§ EXCERPT PROVIDED:
[Start]
Application for the nations today. Even though the Jews failed to fully carry out their orders, God still judged these seven nations. Today, these seven nations have completely disappeared. No one today claims ancestry to these nations. The descendants of these nations were all absorbed by other nations. They are only known to exist because they are mentioned in the Bible and in archeological relics. If God judged these seven nations for their sins, should the Western world today feel immune from God’s judgment today? If God were to judge the Western world, His judgment might include disasters and recessions. Is there any evidence that the Western world is already being judged?
Application for the individual. Today, these verses also have a spiritual application for individual believers. Believers are to take the same zeal in rooting out evil in their own lives: “If your right eye makes you stumble, tear it out and throw it from you; for it is better for you to lose one of the parts of your body, than for your whole body to be thrown into hell. If your right hand makes you stumble, cut it off and throw it from you; for it is better for you to lose one of the parts of your body, than for your whole body to go into hell.” (Matt. 5:29-30). As a believer, you are part of God’s royal priesthood (Lev. 11:44-7; 1 Pet. 2:5, 9). You are also His light in this world (Matt. 5:14). Thus, if you fill your eyes and then body with sin, He cannot use you in His spiritual battles: “if your eye is bad, your whole body will be full of darkness. If then the light that is in you is darkness, how great is the darkness.” (Matt. 6:23). “Pure and undefiled religion in the sight of our God and Father is this: to visit orphans and widows in their distress, and to keep oneself unstained by the world.” (Jam. 1:27). Christ freed you from your bondage with the ultimate sacrifice. Don’t make His sacrifice wasted by placing yourself back into bondage. Is any part of your life filled with darkness, open sin, or hypocrisy?
Do not form business partnerships with non-believers. Part of keeping your self “unstained by the world” includes who you select to be a business partner: “You shall make no covenant with them and show no favor to them.” (Dt. 7:2(b)). “Do not be deceived: ‘Bad company corrupts good morals.’” (1 Cor. 15:3). If your partner’s unethical practices are ok with you, should be surprised if they become yours as well?
Do not marry or permit your children to marry non believers. A person who marries becomes one flesh with the other person (Matt. 19:5-6). Thus, another part of keeping yourself unstained by the world includes only marrying someone who shares your faith in Christ: “Furthermore, you shall not intermarry with them; you shall not give your daughters to their sons, nor shall you take their daughters for your sons. For they will turn your sons away from following Me to serve other gods; then the anger of the Lord will be kindled against you and He will quickly destroy you.” (Dt. 7:3-4). “Do not be bound together with unbelievers; for what partnerships have righteousness and lawlessness, or what fellowship has light with darkness? Or what harmony has Christ with Belial, or what has a believer in common with an unbeliever? Or what agreement has the temple of God with idols? For we are the temple of the living God; just as God said, ‘I will dwell in them and walk among them; and I will be their God, and they shall be my people. Therefore, come out from their midst and be separate,’ says the Lord. ‘and do not touch what is unclean; and I will welcome you. And I will be a father to you, and you shall be sons and daughters to Me,’ Says the Lord Almighty.” (2 Cor. 15-18). Solomon paid the price after failing to follow God’s Law. Out of lust and coveting, he took 700 wives and 300 concubines (1 Kgs. 11:3). These included pagan-worshiping foreign wives who turned his heart away from God: “For when Solomon was old, his wives turned away his heart after other gods, and his heart was not wholly devoted to the Lord his God, as the heart of David his father had been.” (1 Kgs. 11:4). If you marry a non-believer, your heart will also over time be pulled away from God. These lessons also apply to parents. Part of raising a child up in the Law (Prov. 22:6; Ps. 78:4-6) is guiding the child in who the child should date and select for marriage. A parent is dishonored when a child becomes a prostitute (Lev. 21:9). A child who has many partners (which is no less offensive in God’s eyes) is also guilty of fornication under the Law (1 Cor. 6:9). If you are single, do you date only non-believers? Do you look to God for guidance in dating? If you are a parent, do you set boundaries for your children regarding when and who they date?
[End]
§ PROBLEMS AND TASKS:
a: Rewrite the paragraph of the excerpt above that begins "Application for the nations today" in shorter form, keeping its main points.
b: According to the excerpt above, how many wives and concubines did Solomon take?

§ MATERIAL:
[Start]
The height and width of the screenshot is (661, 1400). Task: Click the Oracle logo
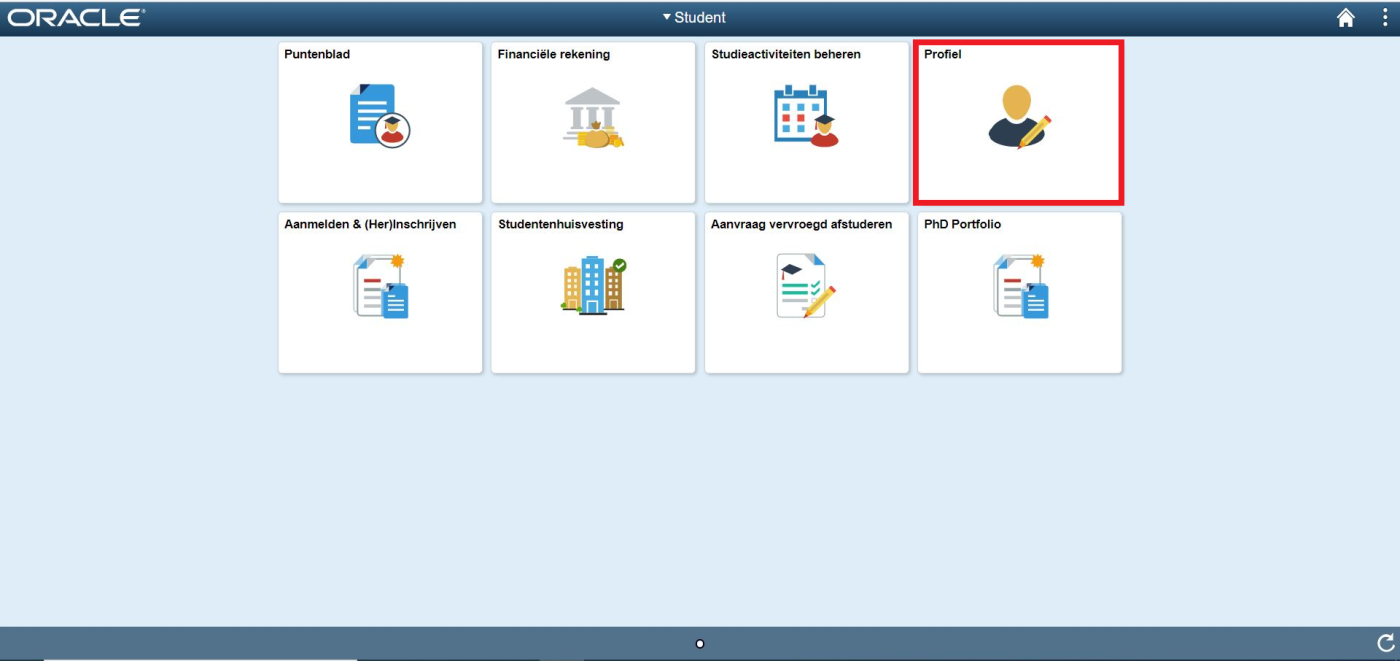[x=76, y=18]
[End]
§ EXPECTED OUTPUTS:
a: Though the Jews did not fully carry out their orders, God still judged the seven nations. Those nations have completely disappeared. No one claims descent from them, their descendants were absorbed by other nations, and they are known only from the Bible and archeological relics. If God judged them for their sins, the Western world should not feel immune. Its judgment might include disasters and recessions. Is there evidence it is already being judged?

b: 700 wives and 300 concubines.